It is an established and basic rule of company law that if a wrong has been committed against a company, the proper claimant ought to be the company itself (known as the Foss v Harbottle rule); the company is a separate legal person distinct from its shareholders, and is thus the proper claimant in proceedings. Derivative actions are a means by which the company’s shareholders can seek redress against the company’s directors and officers (or third parties implicated in any breach of duty) for wrongs committed against the company. The claim is called “derivative” because the cause of action lies with the company, though its shareholders are able to bring the claim in their own name on behalf of the company in exception to the rule in Foss v Harbottle.
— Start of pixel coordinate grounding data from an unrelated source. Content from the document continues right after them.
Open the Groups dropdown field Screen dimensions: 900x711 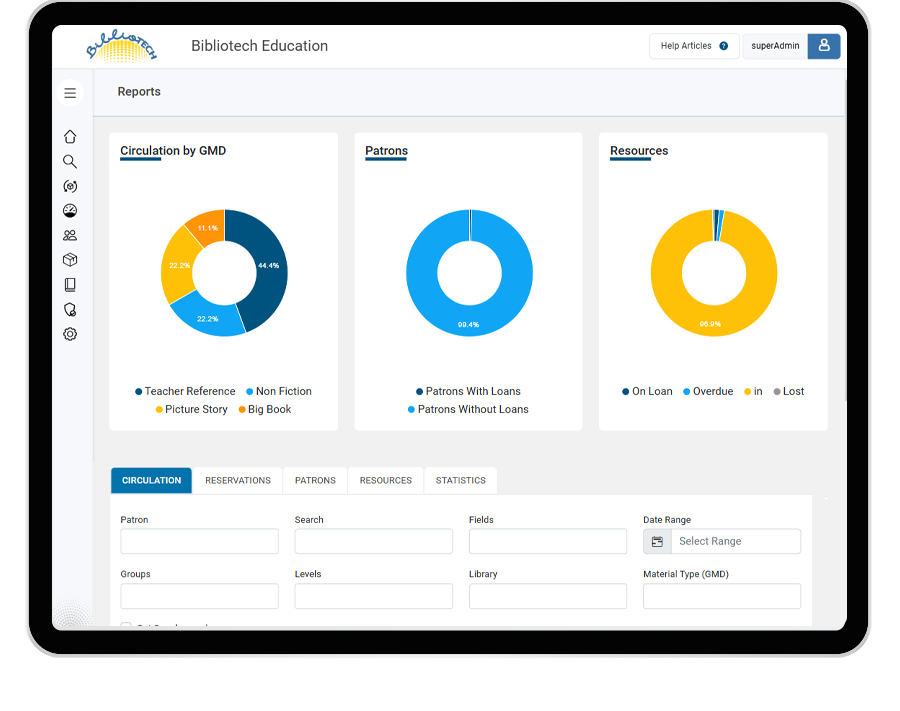pyautogui.click(x=199, y=596)
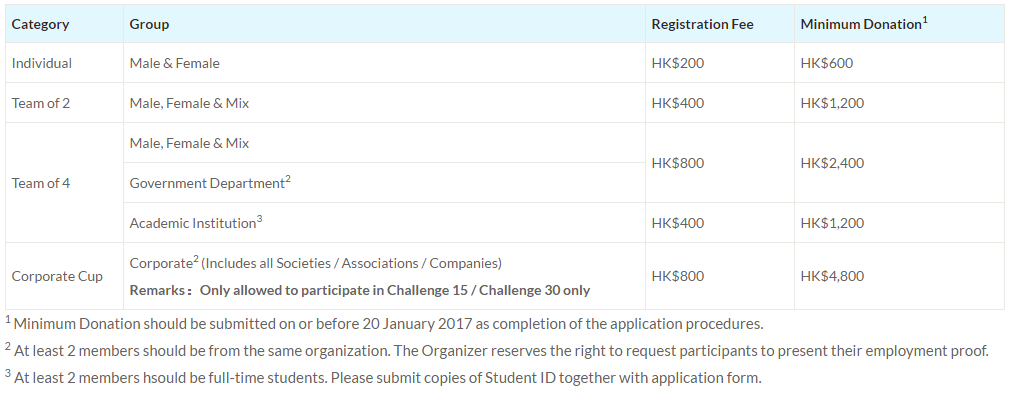Screen dimensions: 1011x399
Task: Select the Group column header
Action: pyautogui.click(x=149, y=24)
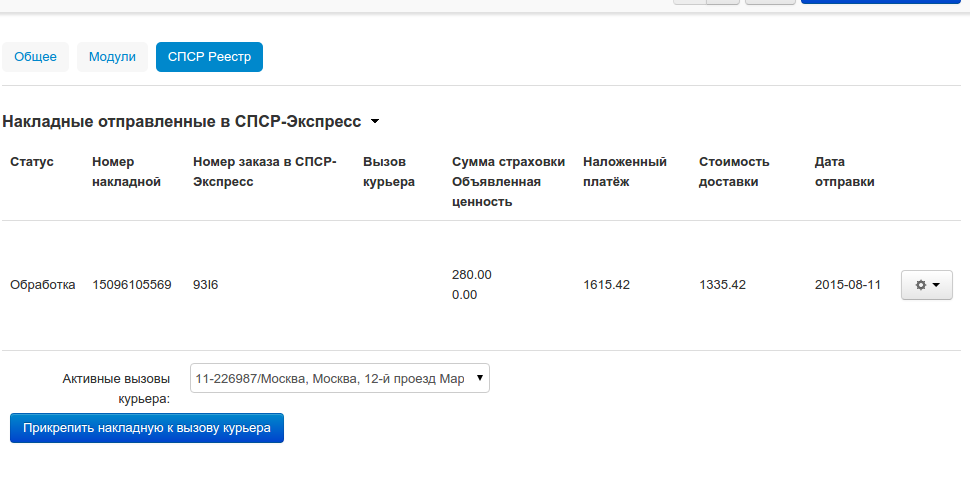Open the Активные вызовы курьера select box
Image resolution: width=970 pixels, height=482 pixels.
click(x=339, y=378)
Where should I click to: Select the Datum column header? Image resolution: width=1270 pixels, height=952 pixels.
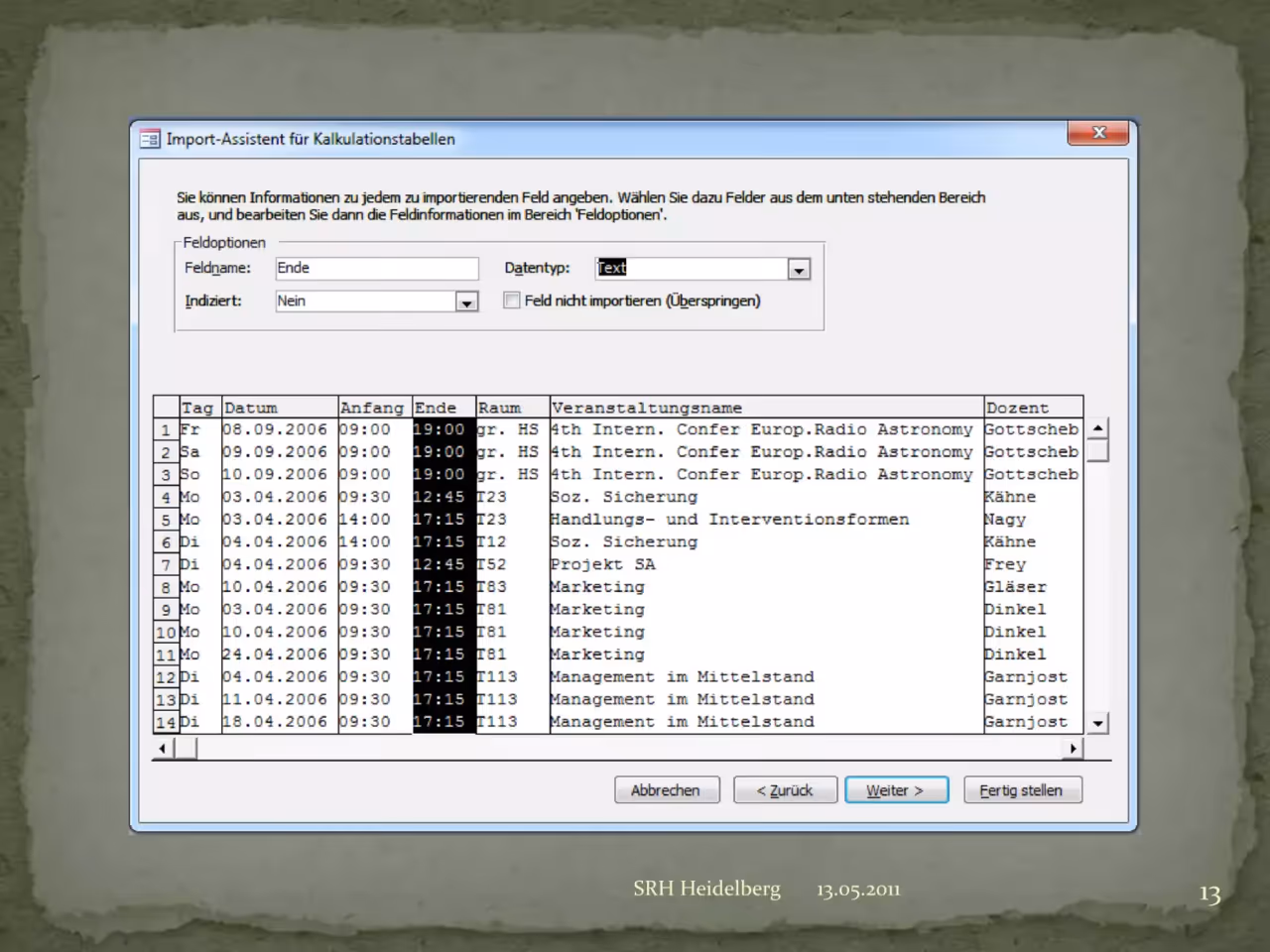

Actions under this exception require the necessary ingredients of both “fraud” and “wrongdoer control” to proceed.
Under Cyprus law, the derivative action is not simply another form of litigation but a unique procedural and equitable mechanism governed by well-established common law principles and provides minority shareholders with the opportunity to enforce the company’s rights in cases where a wrong has been committed against the company which amounts to fraud on the minority and the wrongdoers themselves control the company’s affairs.
Admittedly, the pursuance of a derivative action, either ordinary or multiple, encompasses both substantive and procedural peculiarities and therefore entails the involvement of an expert. Our team has a vast experience on corporate litigation and the protection of minority shareholders. For any further information and/or assistance, contact us at email@example.com.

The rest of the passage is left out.